Every time that I have lifted the book off of
its shelf, I've groaned at its heft and silently
complained, "But my India is a wonder."
Edward Luce's In Spite of the Gods: The
Strange Rise of Modern India is an antidote
to books that suggest that the vitality of Indian
civilization expired sometime between
the Mughal Period and British Imperialism.
Luce shares the following anecdotal gem to
support his case that Indian culture has an
unparalleled thread of continuity: "When A.L.
Basham, the British classical historian, wrote
his still widely admired book The Wonder That
Was India in 1954, he tried to persuade his
American publishers to make a minor alteration
in the title ?. Professor Basham said that
in India's case the ‘was' should be changed to
‘is,' since the country's civilizational story was
unbroken." The publishers were unmoved by
the professor's argument.
Happily, Luce's readers will be moved by
the lively writing and provocative arguments
in In Spite of the Gods. Page after page is filled
with quote-worthy insight. The careful reader
is rewarded by questions that these insights
raise. For example, Luce notes that "in India
the modern lifestyle is just another layer on
the country's ancient palimpsest ? Most
Europeans tend to think of modernity as
the triumph of a secular way of life: church
attendance gradually dwindles and religion
becomes a minority pastime confined to worshipers'
private lives ? In Europe the past is
the past. But in India, the past is in many ways
also the future."
But is India a palimpsest, a layering of
old, religious ways onto the new? Do tradition
and modernity coexist like a grandparent
and grandchild in an extended family? How
far below the hip-hop-happening surface of
agnostic call centers does one need to scratch
to discover Aryans galloping on horseback to
their Hindu homeland? Or witness Ashoka's
conversion to Buddhism? Or experience
Akbar's ecumenical Islam?
If the metaphor of palimpsest hides more
than it illuminates, is India instead a pentimento?
Is it like those layered canvases where
earlier images show through as the top layer
of the painting becomes transparent with
age? Simply put, is India's post-Independence
democracy vanishing into some imagined Hindutva
past? Isn't this what the Hindu fundamentalists
rally around when they wave their
saffron flags and their Shiva-inspired tridents?

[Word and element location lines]
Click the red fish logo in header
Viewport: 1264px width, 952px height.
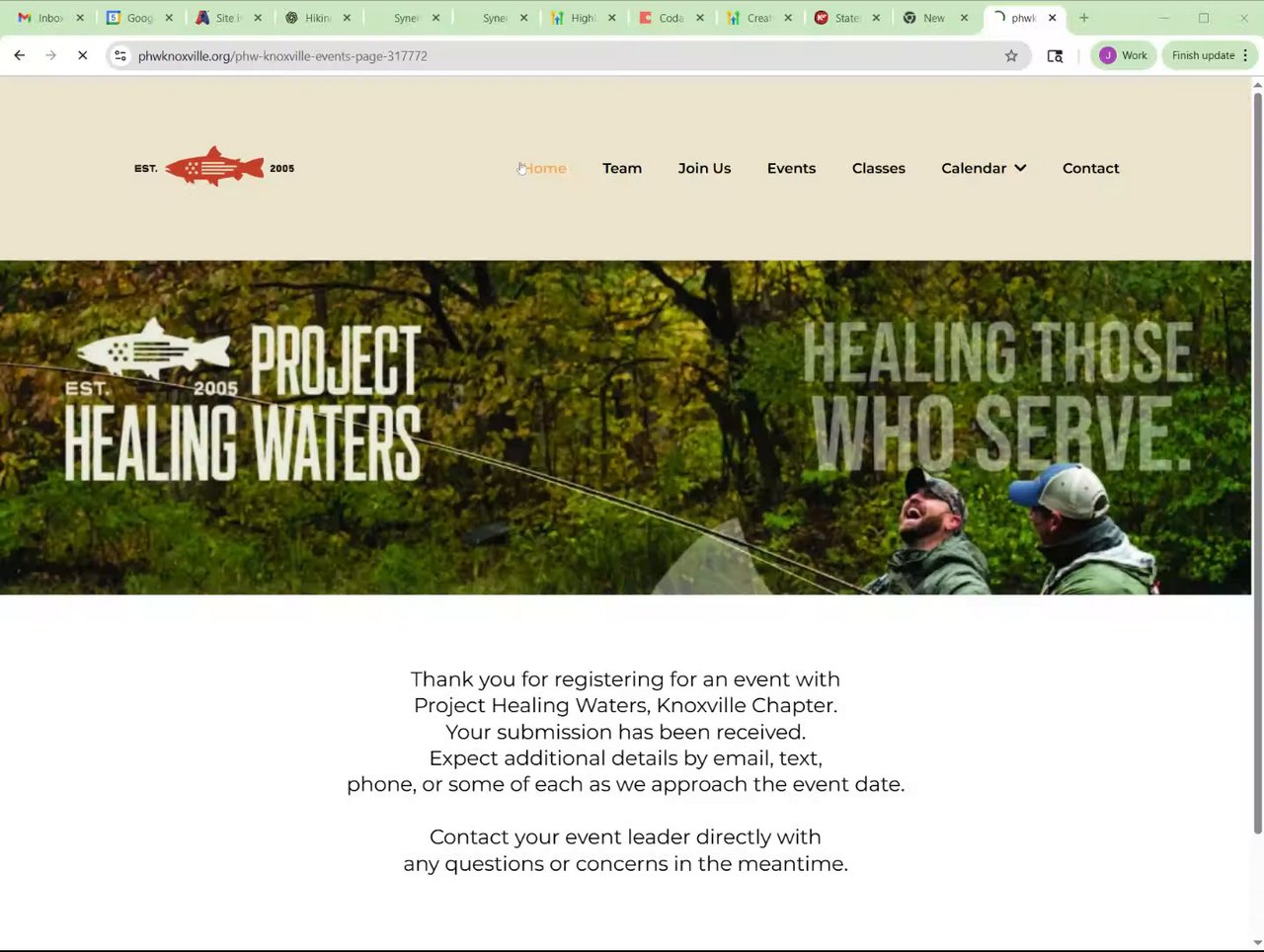214,167
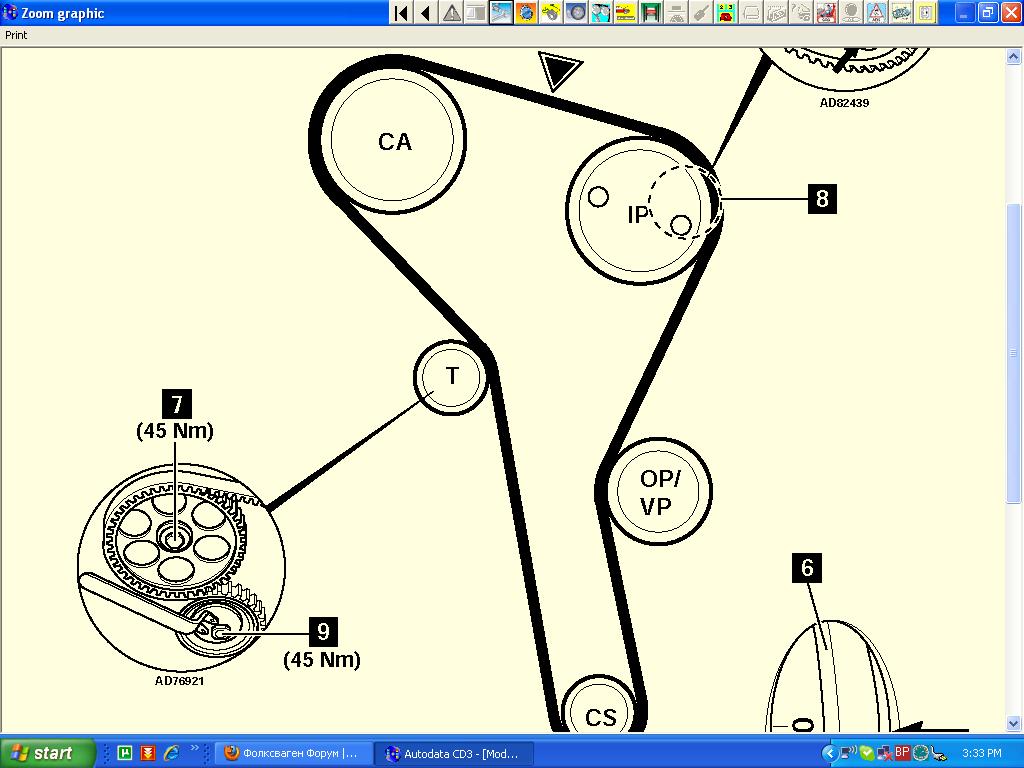This screenshot has height=768, width=1024.
Task: Open the yellow key programming icon
Action: click(926, 13)
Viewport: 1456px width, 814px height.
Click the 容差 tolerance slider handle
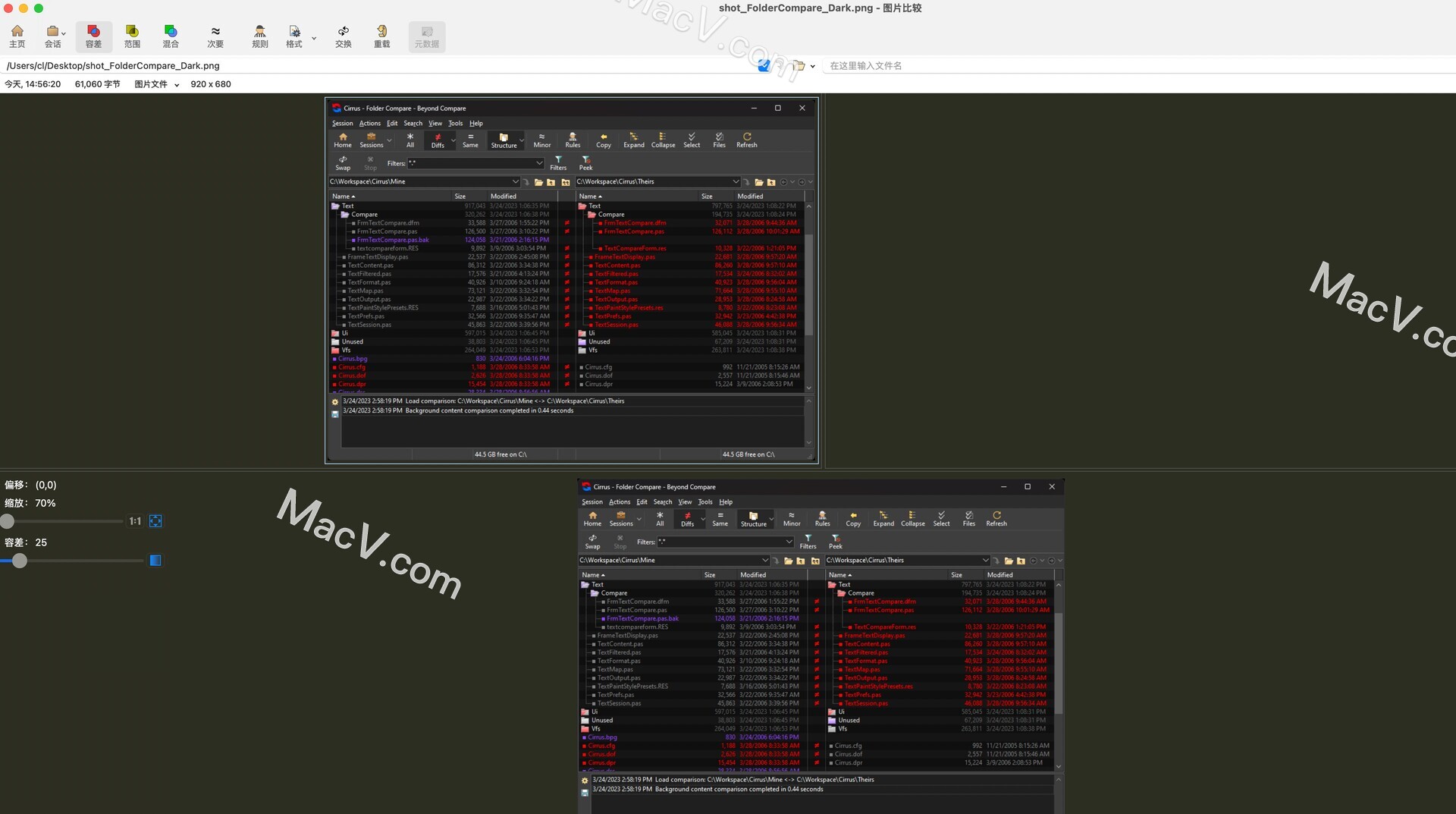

* Problem set:
1. Decide whether each statement agrees with the review of Edward Luce's book, answering yes or no and quoting the words that decide it: (a) Basham wrote The Wonder That Was India in 1954. (b) Basham's American publishers agreed to change the title. (c) Luce says most Europeans see modernity as the triumph of a secular way of life.
2. Carry the review of Edward Luce's book forward from its final sentence.
These lines have nothing to do with the review of Edward Luce's book.

* Final results:
1.
(a) Yes: "wrote his still widely admired book The Wonder That Was India in 1954"
(b) No: "The publishers were unmoved by the professor's argument."
(c) Yes: "Most Europeans tend to think of modernity as the triumph of a secular way of life"

2.
India as pentimento has Bal Thackeray, the
Shiv Sena supremo, menacing minorities with
dreams of a "Hindustan of Hindus" that would
bring "Islam in this country
down to its knees."
Luce rejects Thackeray's
sectarian vision. A scan of
his chapter titles suggests
that modern India is an aggregation
of its diverse,
multi-layered past: "Global
and Medieval," "The Burra
Sahibs," "Battles of the
Righteous," "Long Live the
Sycophants," "Many Crescents,"
and "A Triangular
Dance." The most forceful
argument for the past living
in the present is made
in the penultimate chapter
—"New India, Old
India: The Many-Layered
Character of Indian Modernity."
This is the only
chapter where the now
commonplace observations of call
centers and software sectors are discussed.
However, they are presented in the context
of the book's overall premise that India is a
wonder because of her many religions, her
dozen-plus languages, her thousands of dialects
which merge as a kind of dialectic within
and between cities and villages. Echoing V.S.
Naipaul's prescient observation that India has
a "million mutinies now," Luce forcefully raises
the palimpsest argument for pluralism.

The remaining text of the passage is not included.